Exercise brief: Omit all pictures. Quote only the lines from the one with "Viewport: 868px width, 319px" through the end of the material below.
====== Extracted records
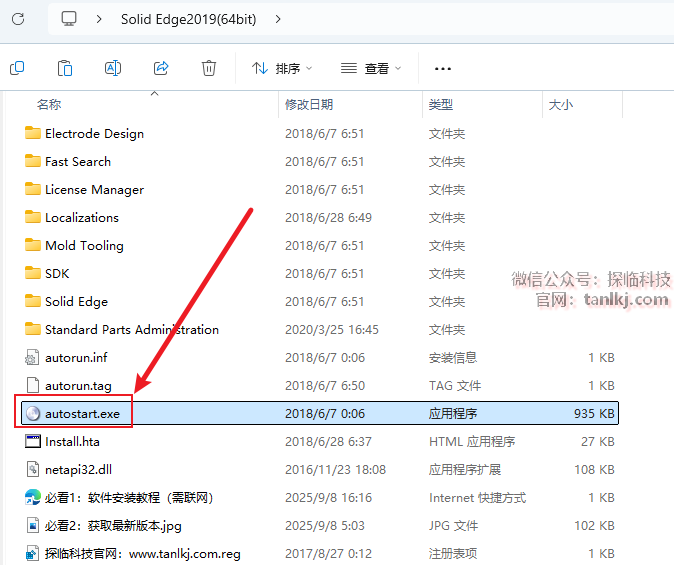Screen dimensions: 674x571
Task: Open the three-dot See more menu
Action: pos(443,68)
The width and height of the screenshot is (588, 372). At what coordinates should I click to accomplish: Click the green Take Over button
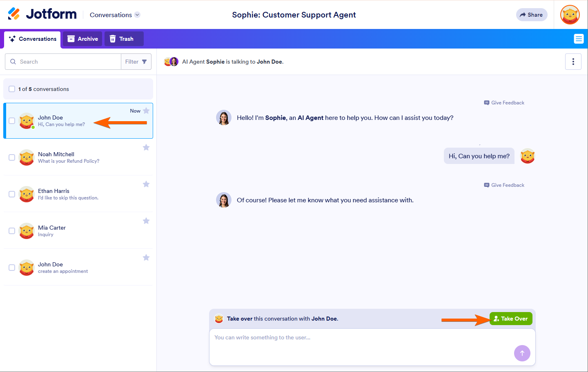click(511, 319)
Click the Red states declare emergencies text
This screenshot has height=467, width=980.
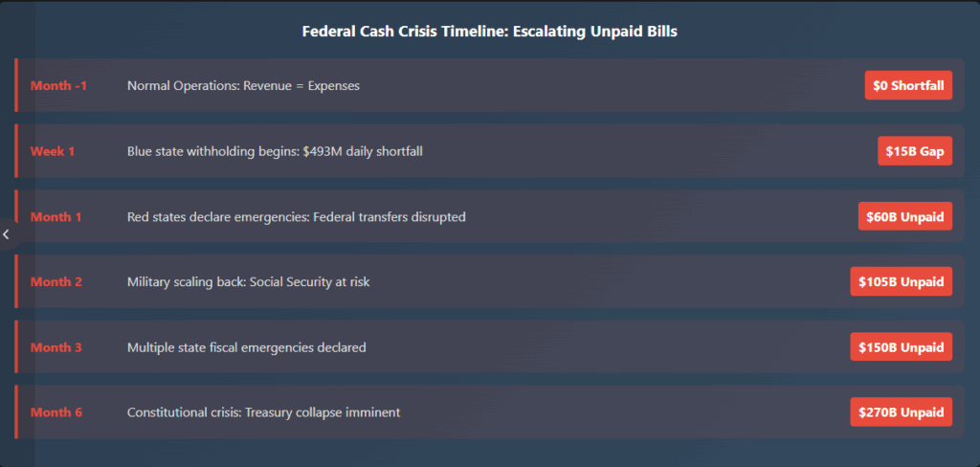[296, 217]
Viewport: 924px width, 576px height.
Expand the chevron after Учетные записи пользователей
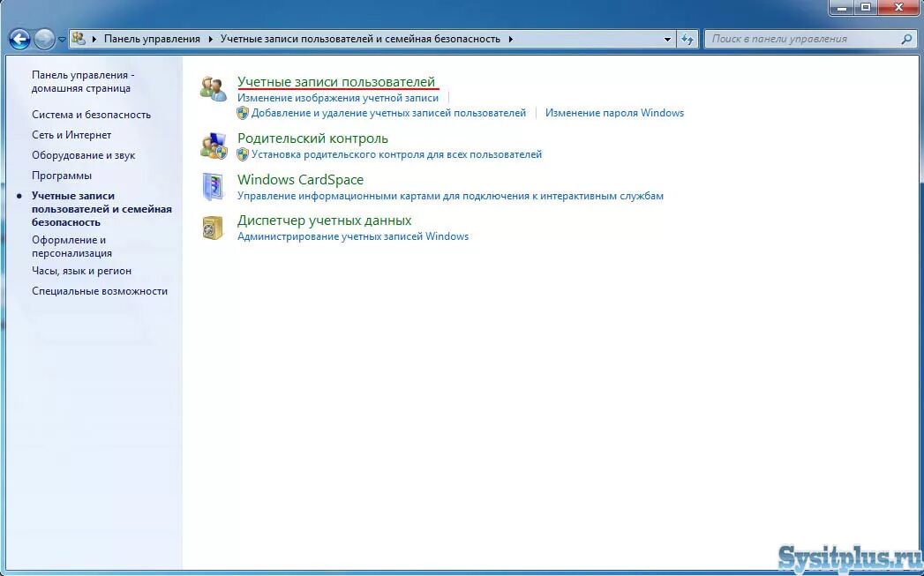click(512, 38)
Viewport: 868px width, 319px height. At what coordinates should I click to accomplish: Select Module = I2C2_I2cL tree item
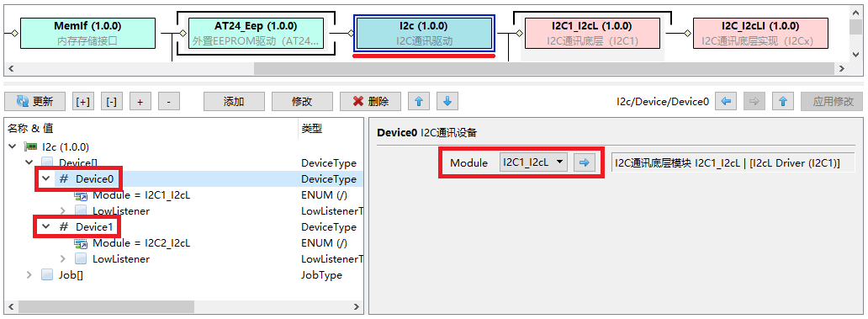pos(141,243)
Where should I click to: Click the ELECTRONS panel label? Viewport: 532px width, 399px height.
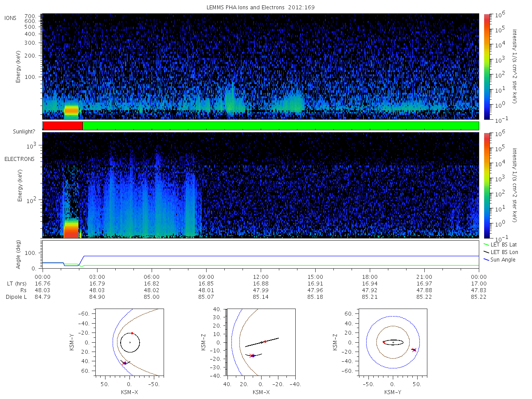click(x=19, y=159)
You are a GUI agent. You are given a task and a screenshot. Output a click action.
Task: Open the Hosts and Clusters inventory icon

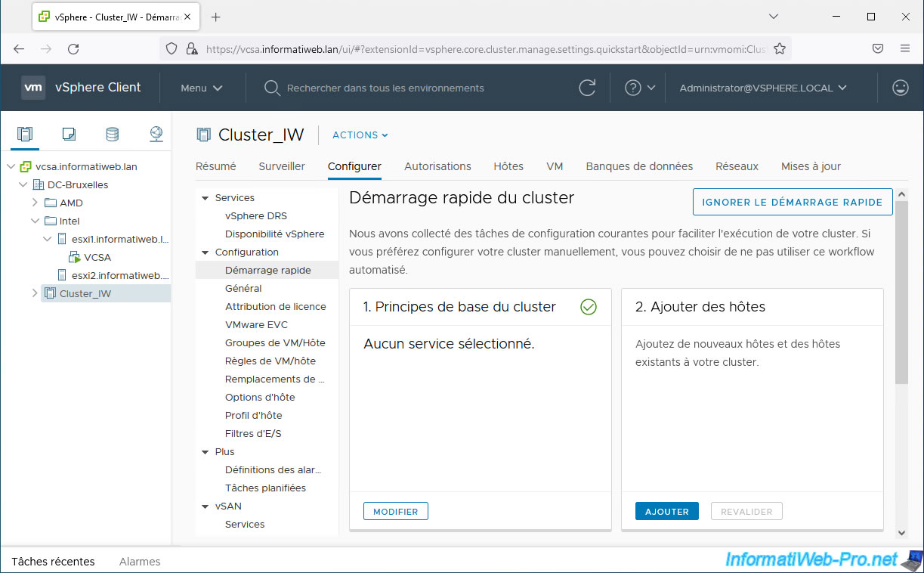tap(25, 135)
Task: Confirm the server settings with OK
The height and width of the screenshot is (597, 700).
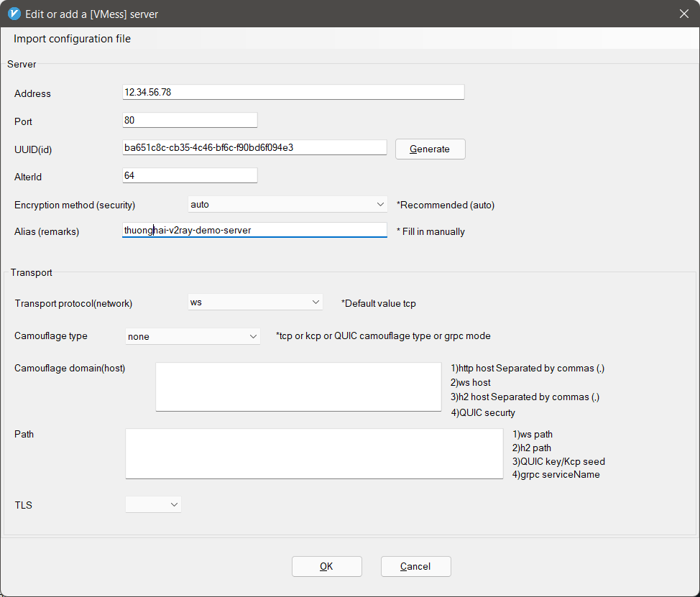Action: click(326, 566)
============
Answer space:
Viewport: 868px width, 319px height. At what coordinates should I click to accomplish: Select Module = I2C2_I2cL tree item
pos(141,243)
Where should I click to: Click the ELECTRONS panel label? Viewport: 532px width, 399px height.
click(x=19, y=159)
You are a GUI agent. You are given a task and a screenshot. Output a click action.
Task: Open the Hosts and Clusters inventory icon

tap(25, 135)
Task: Confirm the server settings with OK
The height and width of the screenshot is (597, 700).
Action: click(326, 566)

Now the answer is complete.